Driver sentenced in crash that killed jogger, family says justice not served
A San Jose family said justice was not served in the case of a young woman who was hit and killed by two cars racing on San Jose streets two years ago. This week, a judge sentenced one of the drivers to a year in county jail.
“It hurts every day,” said Kunal Singh, victim’s brother. “It's not something that just goes away. I don't think it will ever go away.”
They’ve been fighting for justice against the two drivers accused of street racing along Yerba Buena Road. Back in January of 2015, Kiran was on a jog five blocks from her home when the cars crashed. One of the cars pinned Kiran against a tree. This week, the family said their fight for justice came to a harsh end.

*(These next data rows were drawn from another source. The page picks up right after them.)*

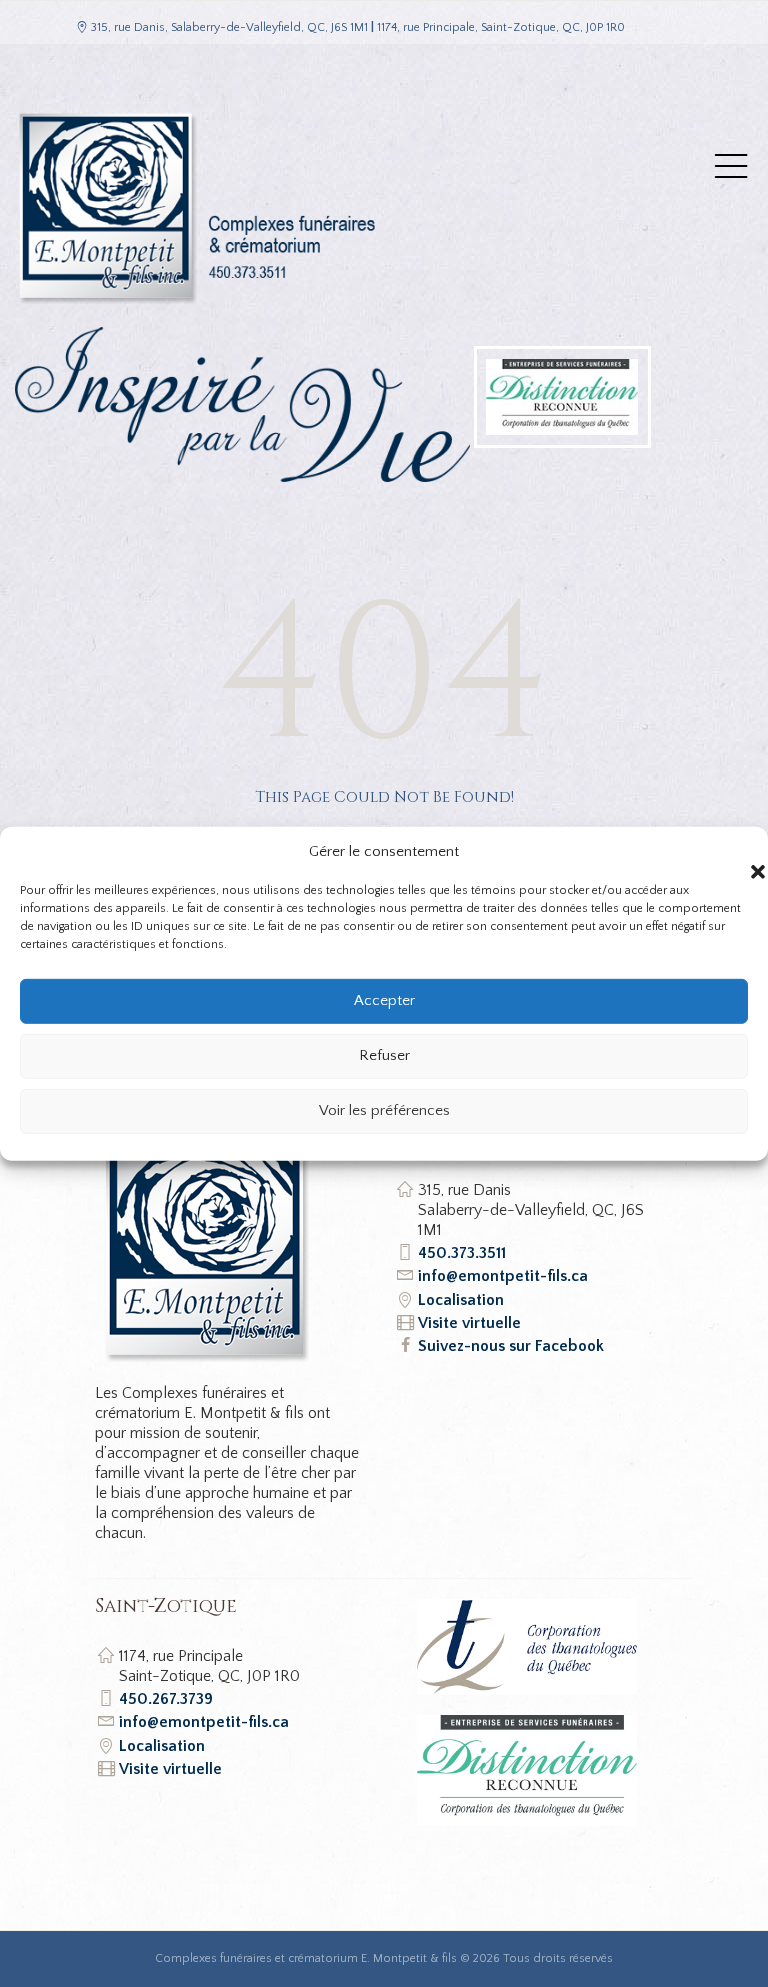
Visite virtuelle (469, 1323)
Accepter (384, 1000)
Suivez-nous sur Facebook (511, 1346)
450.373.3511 (462, 1253)
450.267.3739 (166, 1699)
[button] (738, 851)
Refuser (384, 1055)
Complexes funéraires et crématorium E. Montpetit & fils (306, 1958)
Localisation (461, 1300)
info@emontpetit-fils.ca (503, 1276)
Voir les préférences (384, 1110)
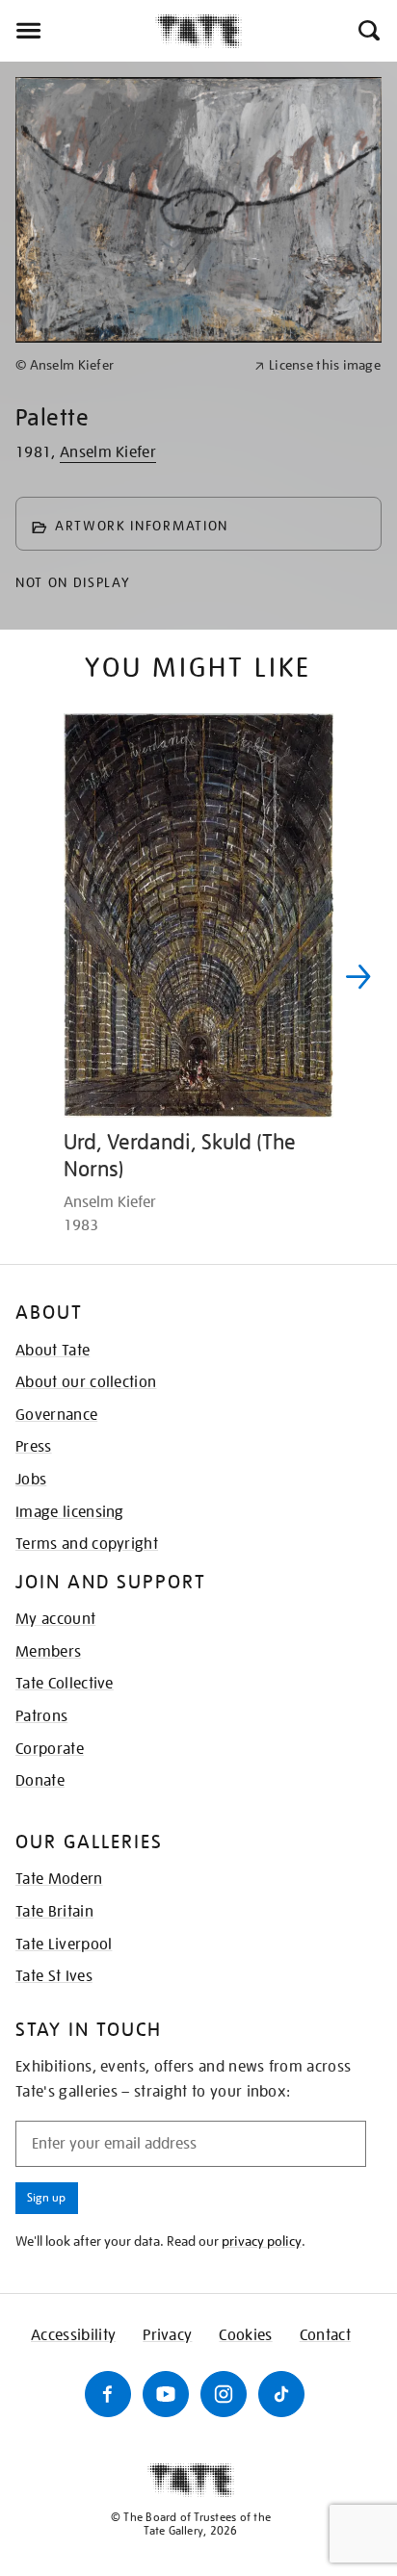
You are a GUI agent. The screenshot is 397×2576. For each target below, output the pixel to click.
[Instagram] (223, 2394)
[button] (367, 31)
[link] (126, 365)
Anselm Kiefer (108, 452)
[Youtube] (166, 2394)
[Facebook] (108, 2394)
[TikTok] (281, 2394)
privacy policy (262, 2241)
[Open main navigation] (77, 30)
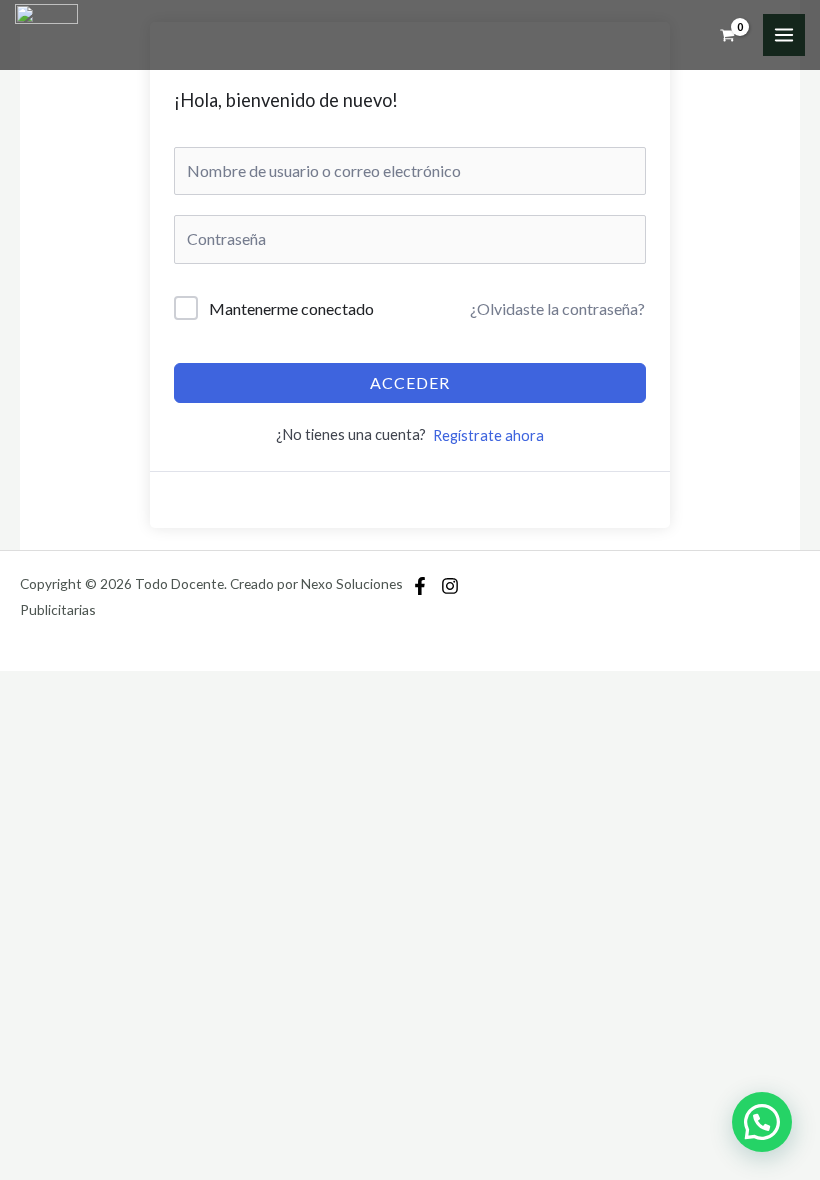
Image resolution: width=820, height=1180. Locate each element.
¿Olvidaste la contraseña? (557, 308)
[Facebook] (420, 586)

“There’s people out there that get a lot more for not paying tickets,” said Singh. “I feel like he basically got away with murder.”
A judge sentenced one driver 18-year-old Gabriel Becerra Esparza to a year in county jail, three year probation and 300 hours of community service after he plead no contest to vehicular manslaughter with gross negligence. The other driver Manuel Maldonado-Avalos was acquitted by a jury last month.
“When you look at the sentencing laws that govern these types of cases and that govern the state of California, this is the realm of sentencing,” said Santa Clara County Deputy District Attorney Tamalca Harris.
“The court has to recognize who the defendant was,” said Legal Analyst Steven Clark. “It was a young person likely immature and irresponsible. There was no drinking involved and there was no intent to kill or harm.”
Clark said it would have been a game changer if alcohol was involved. For this family, it doesn't make a difference.
“It does send the wrong message,” said Arti Chaudhary, the victim’s cousin. “He is young, he's 18 but I feel like it's not fair."
They're now hoping no family goes through their pain, as they play pictures of Kiran on a digital frame in their house to keep her close.
“Nobody walks out of the house thinking I’m going to take someone's life,” said Singh. “At any minute you can. You need to slow down and you need to think.”
Improvements have been made along Yerba Buena Road with a speed detector and rumble strips. The family also started a "slow down" campaign on social media to keep her legacy alive.